I am having trouble understanding which table and column to call in SELECT after I join a bunch of tables

Screen Link:
SQL Joins And Working With Complex Databases — Combining Multiple Joins With Subqueries | Dataquest

My Code:

SELECT
    ta.album_title as album,
    ta.artist_name as artist,
    COUNT(*) tracks_purchased
FROM invoice_line il
INNER JOIN (
            SELECT
                t.track_id,
                al.title album_title,
                ar.name artist_name
            FROM track t
            INNER JOIN album al ON al.album_id = t.album_id
            INNER JOIN artist ar ON ar.artist_id = al.artist_id
           ) as ta
           ON ta.track_id = il.track_id
GROUP BY 1,2 
ORDER BY 3 DESC
LIMIT 5;

What I don’t understand is why the select is all from the ta table. If the ta table have joined with il table, then why does it matter if I call il or ta?

Why can’t I use:


SELECT
    il.album_title as album,
    il.artist_name as artist,
    COUNT(*) tracks_purchased

Hello @hliu19922019 ,

You cannot use il.album_title and il.artist_name because the invoice_line table does not have such columns.
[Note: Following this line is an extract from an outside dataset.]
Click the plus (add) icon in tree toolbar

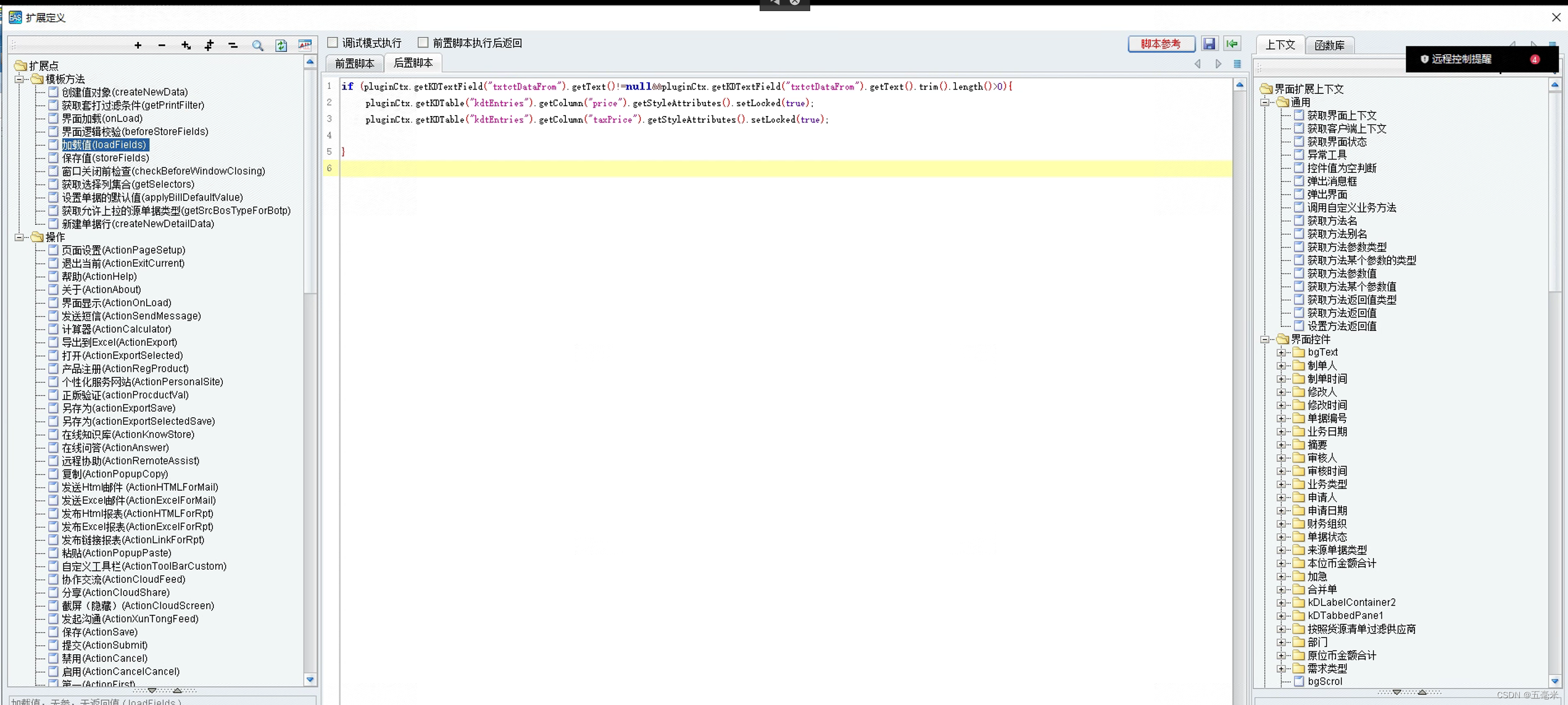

Even after you joined the tables, you still need to respect the columns in each table to successfully extract the data.

In this particular case, you can also not specify the table. The following works:

SELECT
    album_title as album,
    artist_name as artist,
    COUNT(*) tracks_purchased

But you cannot tell SQL to find a column in a table that does not have such column.
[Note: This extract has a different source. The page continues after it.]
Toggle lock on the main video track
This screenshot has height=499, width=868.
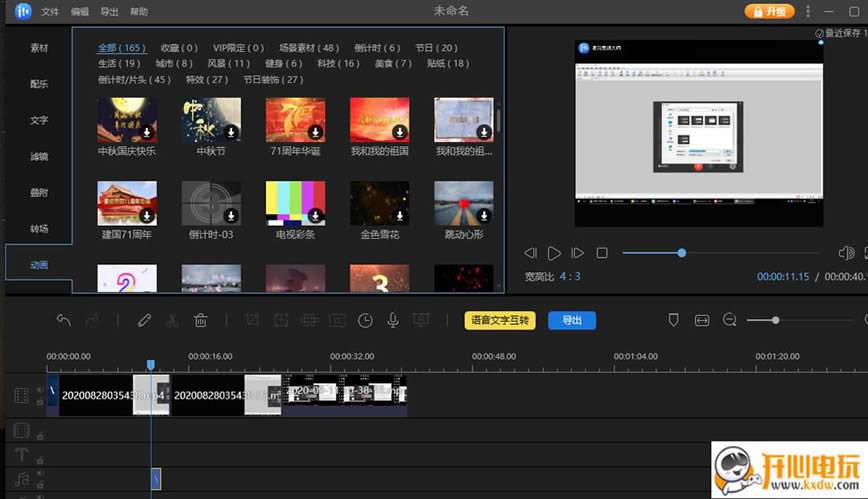click(40, 403)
Also, imagine the two joined tables have two columns with the same name but representing different things. For example, a table countries and a table cities might have the columns population. After the join, it would make a great difference to select countries.population or cities.population.
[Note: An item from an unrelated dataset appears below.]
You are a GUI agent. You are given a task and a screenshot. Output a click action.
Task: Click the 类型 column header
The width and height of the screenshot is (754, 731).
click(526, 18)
When you make a join, it does not mean you have only one table, but two joined tables.

Hope this helps you.

Thanks for responding! I guess maybe it’s just not me understanding what is “physically” doing when you join 2 tables. My understanding if that you essentially create a whole new table with those columns put in there.
So using an example, say Table 1 has the 2 column titled food where it might be cheese, apples, etc. Column 2 has food category such as dairy, veggies, fruits.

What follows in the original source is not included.